# Solved: Wireless Internet Connection but no Internet



## LilyRose16 (Jul 28, 2011)

Hey. There are 2 laptops (Windows XP and Windows Vista), 3 iPhones and a PS3 in my house which all run on WiFi (Linksys) and normally do so without any problems. Well, yesterday I woke up to find that when I looked at my connection status all of these were showing that they had 100% Internet connection but none of them will actually connect. My phone only tells me that it has no connection when I try and open Safari or any other app that uses Internet and my computer says that it Cannot Display Webpage.

I have had this problem about 3 1/2 months ago and was able to have it fixed over by calling my Internet service provider and the Linksys customer support. However, having them fix it took six hours and a good bit of money which I don't have this time around. 

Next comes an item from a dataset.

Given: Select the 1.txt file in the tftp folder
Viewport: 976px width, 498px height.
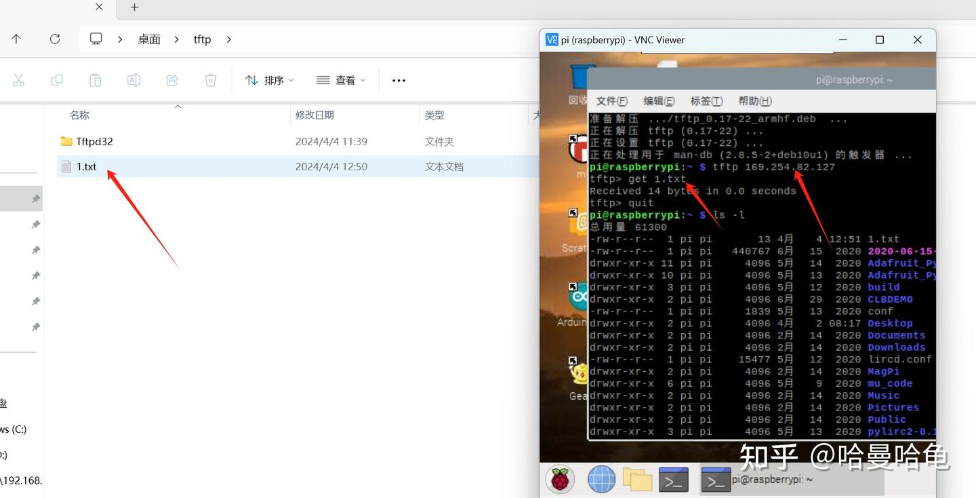Looking at the screenshot, I should (x=87, y=166).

I'm not sure what info you will need to fix this, but here are some things which may or may not be of use (info on the XP)

CONNECTION STATUS -

Address type: assigned by DHCP

IP Address: 192.168.1.102

Subnet Mask: 255.255.255.0

Default Gateway: 192.168.1.1

Any help with this would be much appreciated!!!!!


----------



## pedroguy (Jan 28, 2001)

Hi;So at this point,how are you connected ?Wired ?


----------



## LilyRose16 (Jul 28, 2011)

No, still wireless...


----------



## pedroguy (Jan 28, 2001)

Sorry.Perhaps I misunderstood your first post.It seemed to indicate that all wireless devices were affected 
May we see from a "non working " pc,the following :

Try these simple tests.

Hold the Windows key and press R, then type CMD (COMMAND for W98/WME) to open a command prompt:

In the command prompt window that opens, type type the following commands one at a time, followed by the Enter key:

NOTE: For the items below surrounded with < >, see comments below for the actual information content, they are value substitutions from the previous IPCONFIG command output! Do NOT type <computer_IP_address> into the command, that won't work. Also, the < and > in the text is to identify the parameters, they are also NOT used in the actual commands.

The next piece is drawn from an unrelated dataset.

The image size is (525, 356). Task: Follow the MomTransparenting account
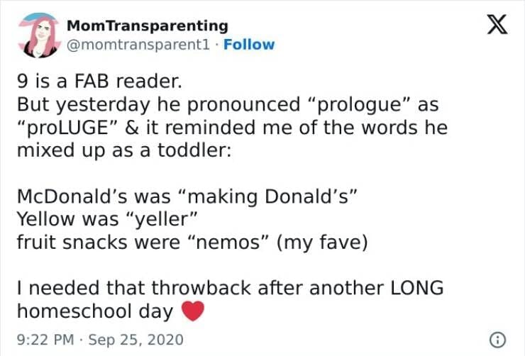[248, 45]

Do NOT include the <> either, they're just to identify the values for substitution.

IPCONFIG /ALL

PING <computer_IP_address>

PING <default_gateway_address>

PING <dns_servers>

PING 8.8.8.8

PING yahoo.com

Right click in the command window and choose Select All, then hit Enter to copy the contents to the clipboard.
Paste the results in a message here.

<computer_IP_address> - The IP Address of your computer, obtained from the IPCONFIG command above. (For Vista/Win7, the IPv4 Address)

<default_gateway_address> - The IP address of the Default Gateway, obtained from the IPCONFIG command above.

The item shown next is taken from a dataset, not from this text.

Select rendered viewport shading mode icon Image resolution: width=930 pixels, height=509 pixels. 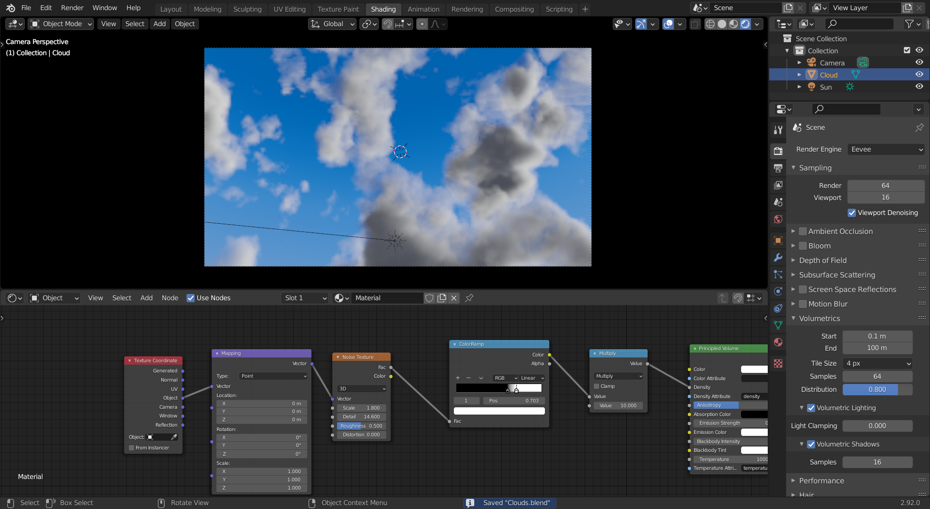(x=745, y=24)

<dns_servers> - The IP address of the first (or only) address for DNS Servers, obtained from the IPCONFIG command above.

If you are on a machine with no network connection, use a floppy, USB disk, or a CD-RW disk to transfer a text file with the information to allow pasting it here.

.


----------



## LilyRose16 (Jul 28, 2011)

I am on here on my phone using 3G. I'm not sure how I would be able to transfer anything from my computer to that. None of my devices or computers are picking up Wifi... Sorry for any confusion


----------



## pedroguy (Jan 28, 2001)

Ok:So if all wireless pc connections are affected,one would have to assume perhaps a router issue.
Have you powered off the router,wait for 1 minute and power it on ? Any change ?
Have you done a router reset.Holding the reset button in for at least 15 seconds,let the lights settle.Any change.FYI,this will reset your router to it's default settings,so if you have made changes,best ,if you can log onto your router and note the current settings so they can be re-entered.
Take a look at the router and modem lights,if separate units.Do they all look "normal" to you ?All lit,no blinking red, etc ?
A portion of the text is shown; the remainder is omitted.